▶ [Instructions to follow]: Reproduce, unchanged, the lines between the one holding "This screenshot has height=438, width=618." and the last line of the records, including both ends, but no pictures.

Pixel coordinate grounding data:
----------
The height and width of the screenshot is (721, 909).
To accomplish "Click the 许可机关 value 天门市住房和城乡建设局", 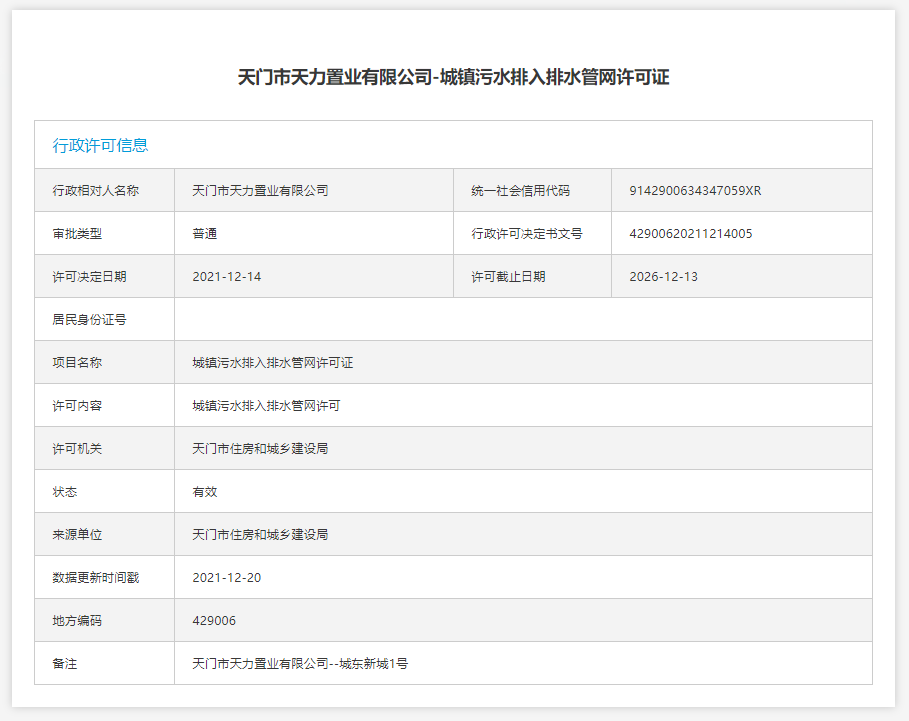I will pyautogui.click(x=260, y=449).
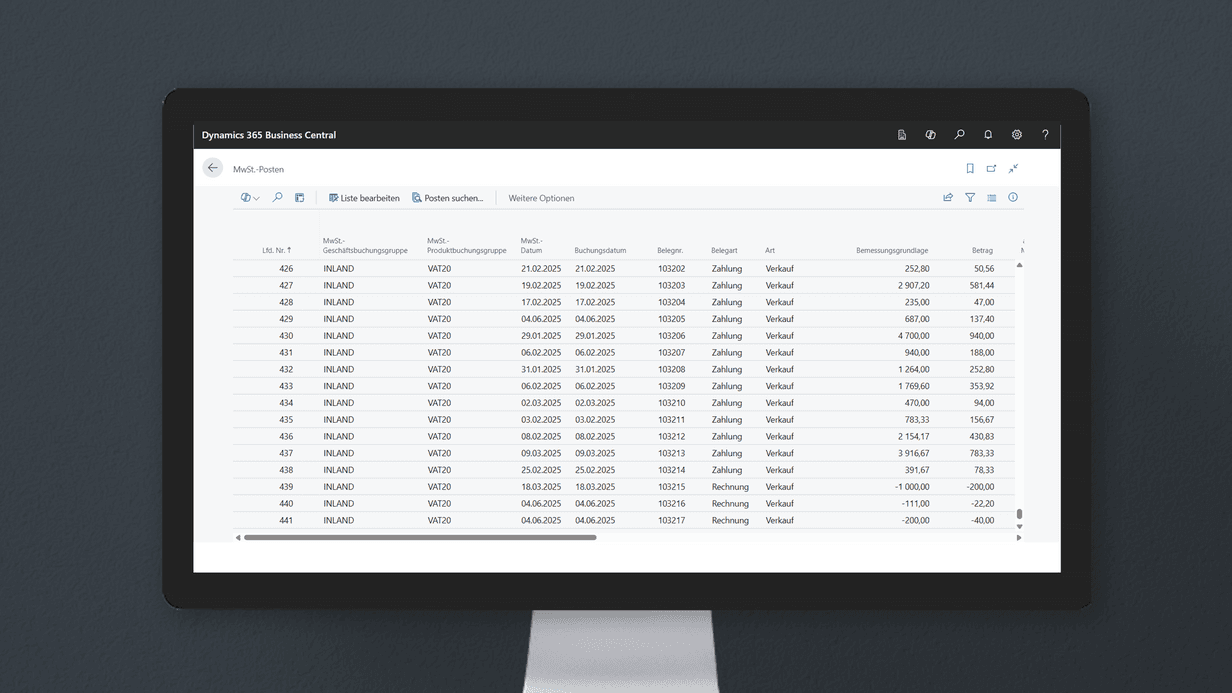Click the horizontal scrollbar below the table
This screenshot has height=693, width=1232.
420,538

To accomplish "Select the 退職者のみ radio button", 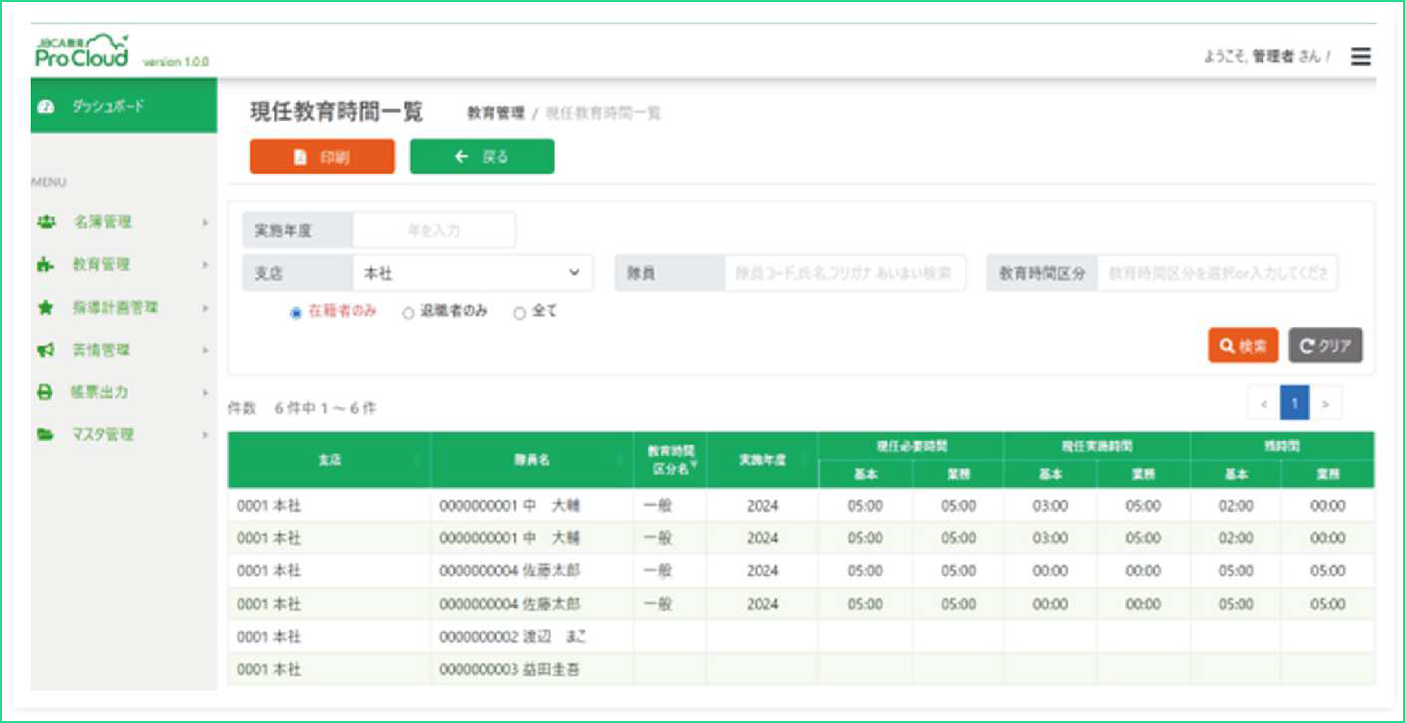I will (x=408, y=313).
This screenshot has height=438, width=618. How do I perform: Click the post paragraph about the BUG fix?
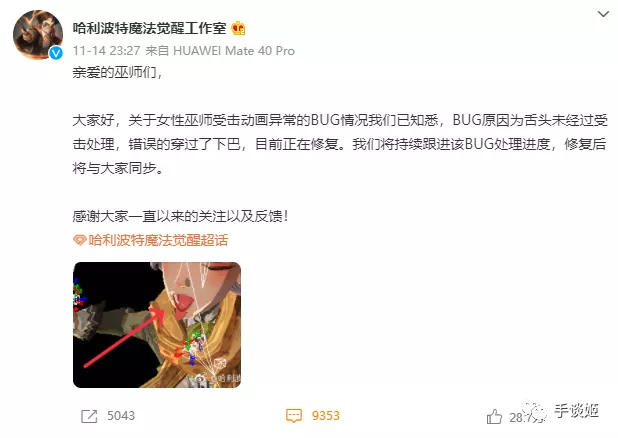click(340, 144)
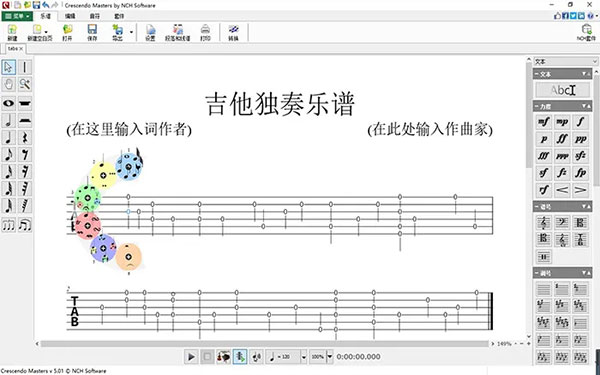The height and width of the screenshot is (375, 600).
Task: Select the quarter rest tool
Action: tap(25, 137)
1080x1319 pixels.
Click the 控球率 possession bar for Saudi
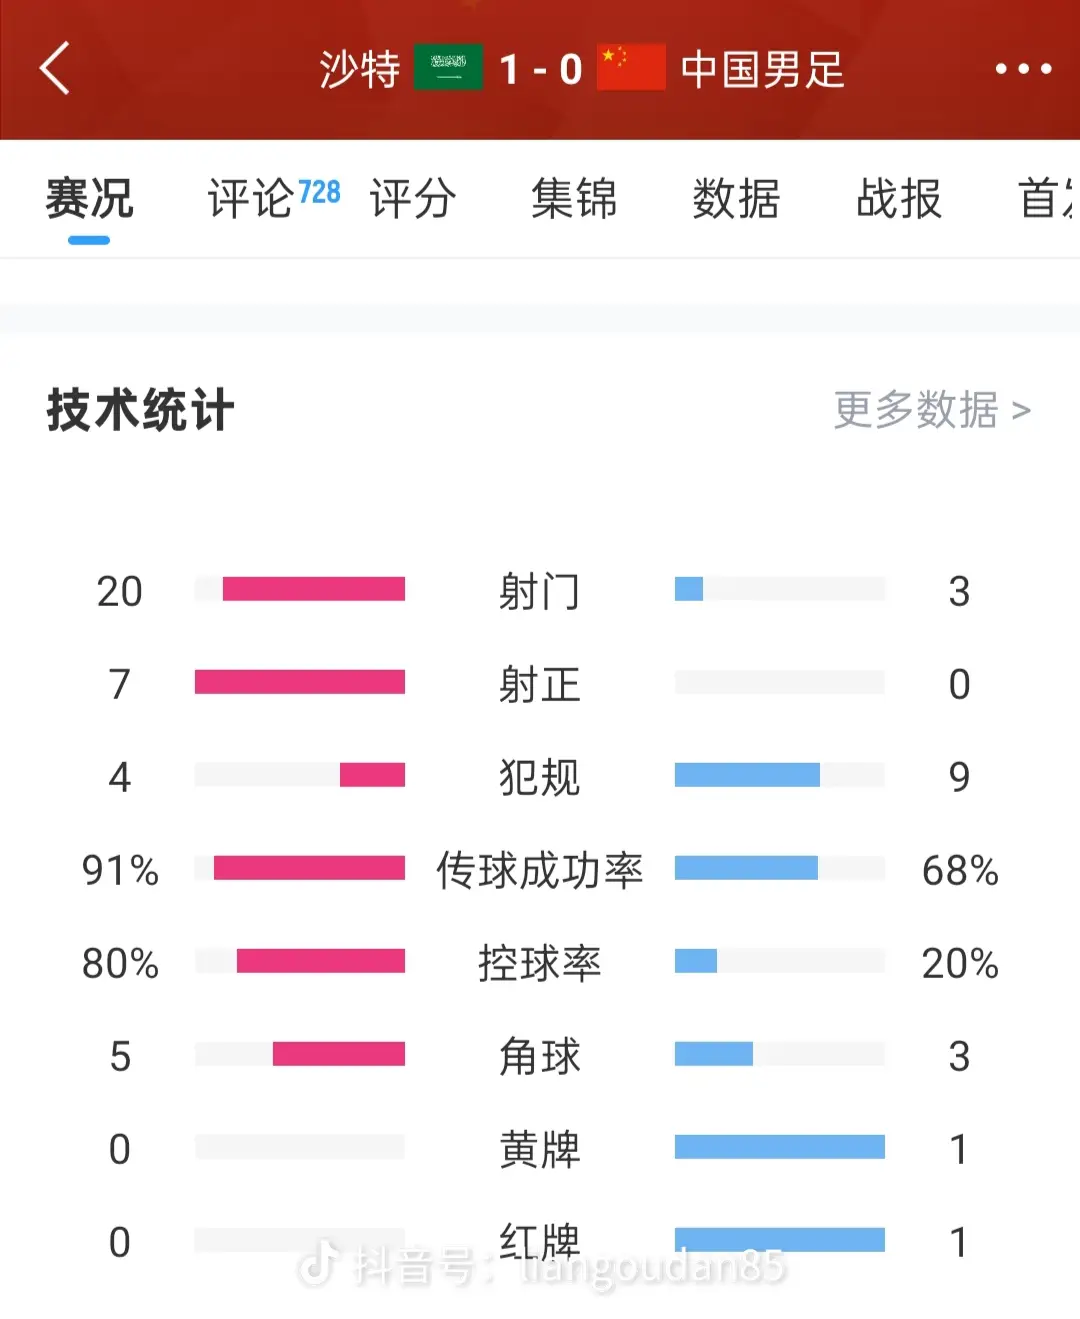300,963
----------
▶ [Result of this exercise]:
This screenshot has height=438, width=618. How do I perform: Click the post paragraph about the BUG fix?
click(340, 144)
The height and width of the screenshot is (375, 600).
Task: Select the quarter rest tool
Action: tap(25, 137)
1080x1319 pixels.
Click the 控球率 possession bar for Saudi
300,963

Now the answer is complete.